-- BEGIN Provided information --
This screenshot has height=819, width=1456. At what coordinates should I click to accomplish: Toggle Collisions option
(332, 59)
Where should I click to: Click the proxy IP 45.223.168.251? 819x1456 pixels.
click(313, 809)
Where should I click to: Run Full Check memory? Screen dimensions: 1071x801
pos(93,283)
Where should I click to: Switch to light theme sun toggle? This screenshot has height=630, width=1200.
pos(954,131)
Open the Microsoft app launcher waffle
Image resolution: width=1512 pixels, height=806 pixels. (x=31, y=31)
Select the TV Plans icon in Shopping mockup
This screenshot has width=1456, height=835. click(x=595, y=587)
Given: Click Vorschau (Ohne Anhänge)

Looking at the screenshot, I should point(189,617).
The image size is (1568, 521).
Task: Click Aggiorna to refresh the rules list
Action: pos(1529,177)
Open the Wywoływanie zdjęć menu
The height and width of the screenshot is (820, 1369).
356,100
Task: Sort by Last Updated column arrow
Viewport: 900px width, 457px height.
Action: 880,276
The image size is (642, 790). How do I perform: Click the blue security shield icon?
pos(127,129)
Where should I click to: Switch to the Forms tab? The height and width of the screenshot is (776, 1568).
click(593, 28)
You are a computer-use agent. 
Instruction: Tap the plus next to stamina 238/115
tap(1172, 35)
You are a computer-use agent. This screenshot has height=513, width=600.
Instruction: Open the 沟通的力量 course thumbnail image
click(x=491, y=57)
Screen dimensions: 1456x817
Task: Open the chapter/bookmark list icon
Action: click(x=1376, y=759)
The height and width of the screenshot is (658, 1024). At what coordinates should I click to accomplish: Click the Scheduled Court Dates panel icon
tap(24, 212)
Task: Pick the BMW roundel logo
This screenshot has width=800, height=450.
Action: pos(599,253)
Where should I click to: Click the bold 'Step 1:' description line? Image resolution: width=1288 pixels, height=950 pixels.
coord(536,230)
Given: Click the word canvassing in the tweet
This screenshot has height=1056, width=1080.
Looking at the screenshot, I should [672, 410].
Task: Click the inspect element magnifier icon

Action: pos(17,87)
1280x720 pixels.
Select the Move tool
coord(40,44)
-- END Provided information --
- _Work to do_: Express the records from the line containing "Where should I click to: Switch to the" through the line containing "Action: click(x=1376, y=759)" as a Markdown table with the columns Row and Line, leaving out blank lines.

- _Solution to this task_:
| Row | Line |
|---|---|
| 1 | Where should I click to: Switch to the Forms tab? The height and width of the screenshot is (776, 1568). |
| 2 | click(593, 28) |
| 3 | You are a computer-use agent.  |
| 4 | Instruction: Tap the plus next to stamina 238/115 |
| 5 | tap(1172, 35) |
| 6 | You are a computer-use agent. This screenshot has height=513, width=600. |
| 7 | Instruction: Open the 沟通的力量 course thumbnail image |
| 8 | click(x=491, y=57) |
| 9 | Screen dimensions: 1456x817 |
| 10 | Task: Open the chapter/bookmark list icon |
| 11 | Action: click(x=1376, y=759) |